While the loss of the Strauss Brands production facility to the Century City Business Park is being lamented as a major blow by Mayor Tom Barrett to the City of Milwaukee and its North Side residents, I say it is a win for all, particularly for the community that borders the property.
Although Barrett attempted to assuage the public by claiming there was full transparency in both the sale and purchase of this land and then blame animal rights activists for spreading misinformation about the facility’s operations, evidence to the contrary shows there was little transparency about what type of production facility was moving into the long vacant Century City space and it was, in fact, the animal rights group’s protest that brought the issue to the attention of the public and neighboring community who ultimately voiced their dissent.

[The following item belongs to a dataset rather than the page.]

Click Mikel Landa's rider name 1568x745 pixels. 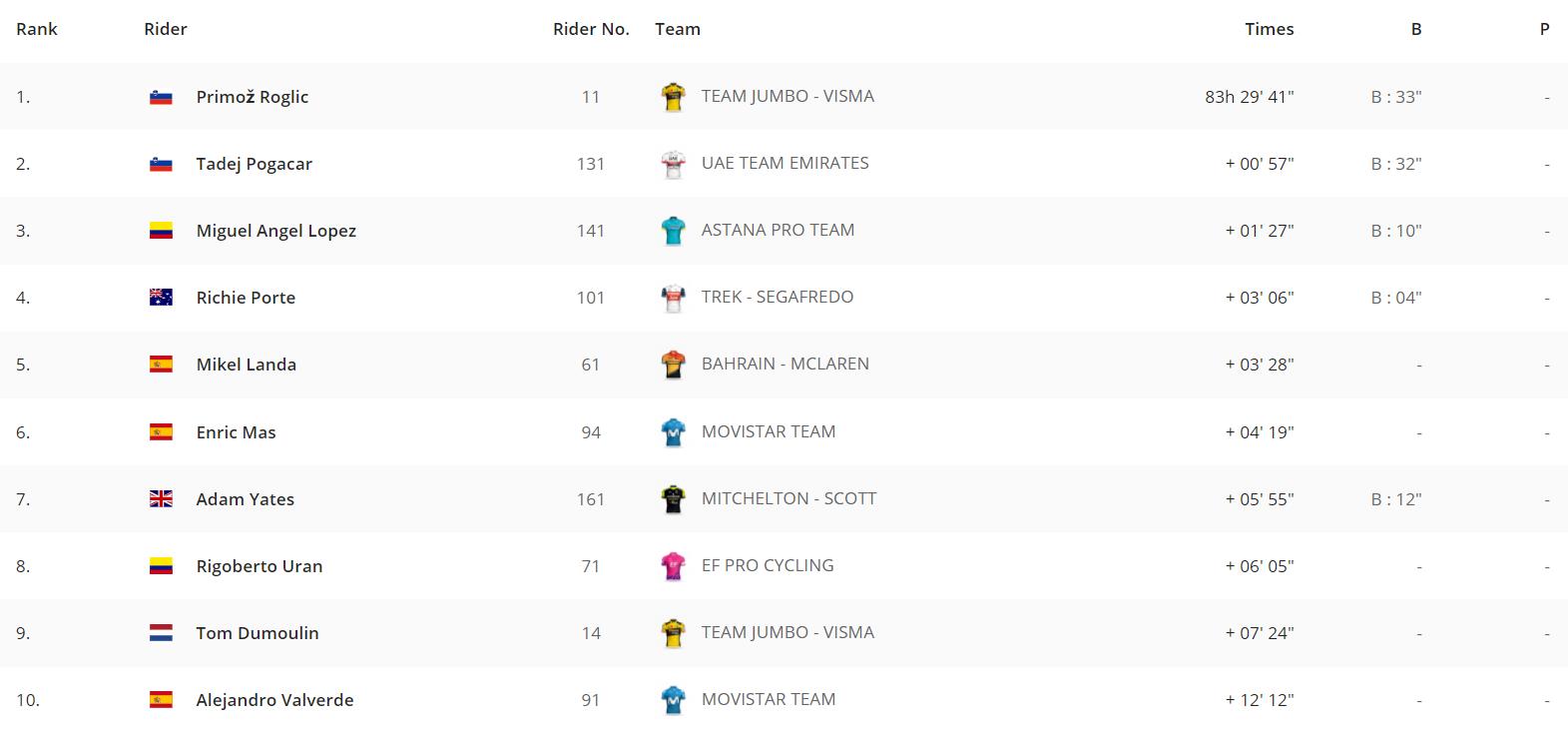pyautogui.click(x=247, y=365)
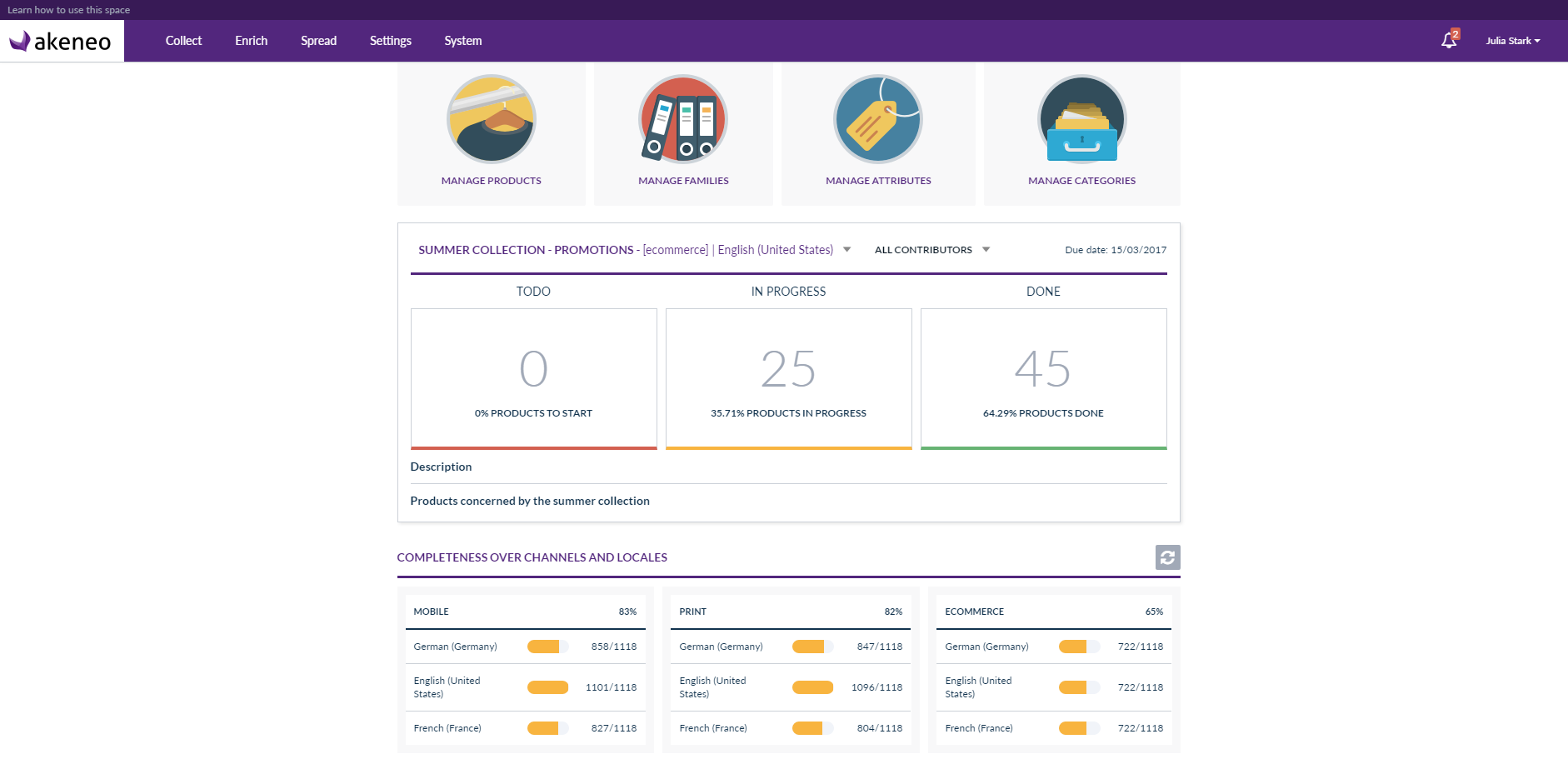1568x764 pixels.
Task: Expand the Summer Collection project dropdown
Action: (x=846, y=250)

This dissent was heard and valued by 7th District Ald. Khalif Rainey, who reneged on his original enthusiasm of the facility in support of what his constituents wanted. This essentially resulted in Strauss pulling back its offer, releasing a statement that claimed in part that while it had hoped to bring an “economic boost” to the area (saying nothing about the generous federal tax breaks it would receive for building in an economically depressed area), “We honor and respect the community and don’t want to make our home in a place where our presence would not be seen as a benefit.”
Clearly, the neighbors of Century City, who had long hoped for the revitalization that was promised with the birth of the business park in 2009, did not see the proposed slaughterhouse as the type of investment they could embrace, nor did they see the presence of it as a benefit.

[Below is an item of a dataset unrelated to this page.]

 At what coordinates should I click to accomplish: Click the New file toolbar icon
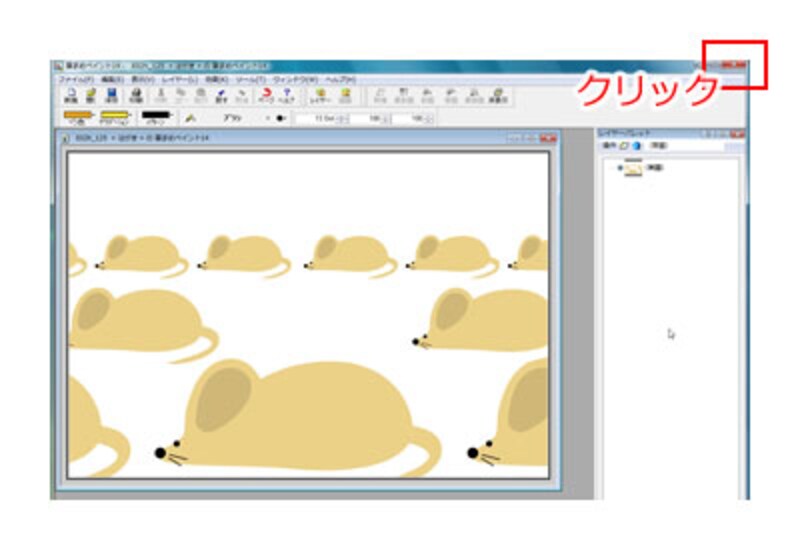pyautogui.click(x=70, y=95)

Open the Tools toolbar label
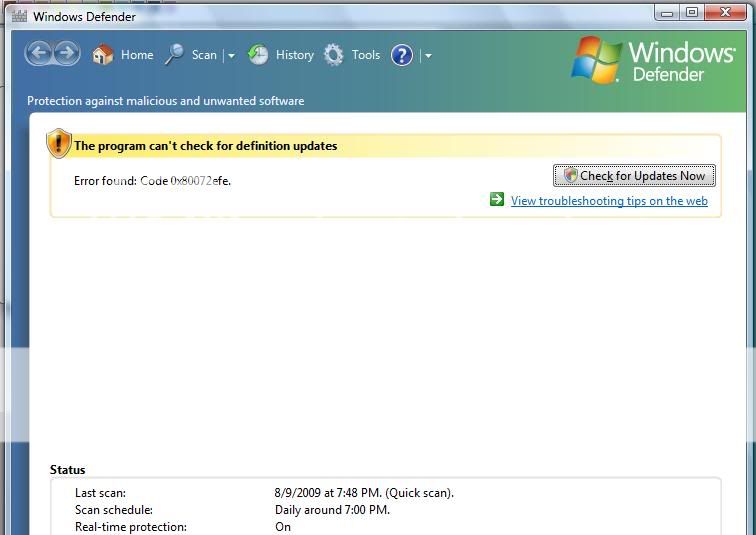coord(365,55)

Although most people eat products that come out of such a facility as Strauss Brands and do not share the ethical concerns of the animal rights groups about the care and treatment of the animals “processed” there, most of these same people do not want such a place in their backyard. Meat production facilities are not happy places people want to gather around. These are not places where most people can tolerate working. They can be traumatizing and dangerous places for workers and the turnover is high.
There is also evidence that people who work there are not only at risk of being physically harmed but in danger of being more apt to harm others. It is simply not “normal” to kill 500 animals a day (which is what the proposed plant would have required). Not even if you are an avid hunter would you do this. Nor is it psychologically healthy to be surrounded by graphic death day in and day out. This is not, contrary to what Mayor Barrett has proclaimed, “misinformation.” There is a growing body of research to support these claims and I implore him, and others who doubt these assertions, to read up on it before they proclaim these jobs as great opportunities for some Milwaukee residents.
Also, to no one’s real surprise (except Strauss who claimed to hope that the facility would attract some), slaughterhouses are not magnets for other businesses. Take, as an example, Milwaukee’s Menomonee River Valley and its revitalization since the closing of Cargill Slaughterhouse in 2014. As reported in Milwaukee Neighborhood News Service, Cargill cited the reasons for closing the facility as a “limited cattle supply” and a changing market. However, there was suspicion that the new Potawatomi Hotel and Casino might also have had something to do with it. Was it really a coincidence that just one year later, Potawatomi acquired the Cargill buildings and property for $6.3 million, and although they have not yet revealed what will be built there, they are prepared to now have the land cleared in time for the 2020 Democratic National Convention. What will be developed there next remains to be seen. But rest assured, it will not be another slaughterhouse, not even a modern “updated” facility the mayor assured the Strauss plant would be. Why? The area has flourished without it.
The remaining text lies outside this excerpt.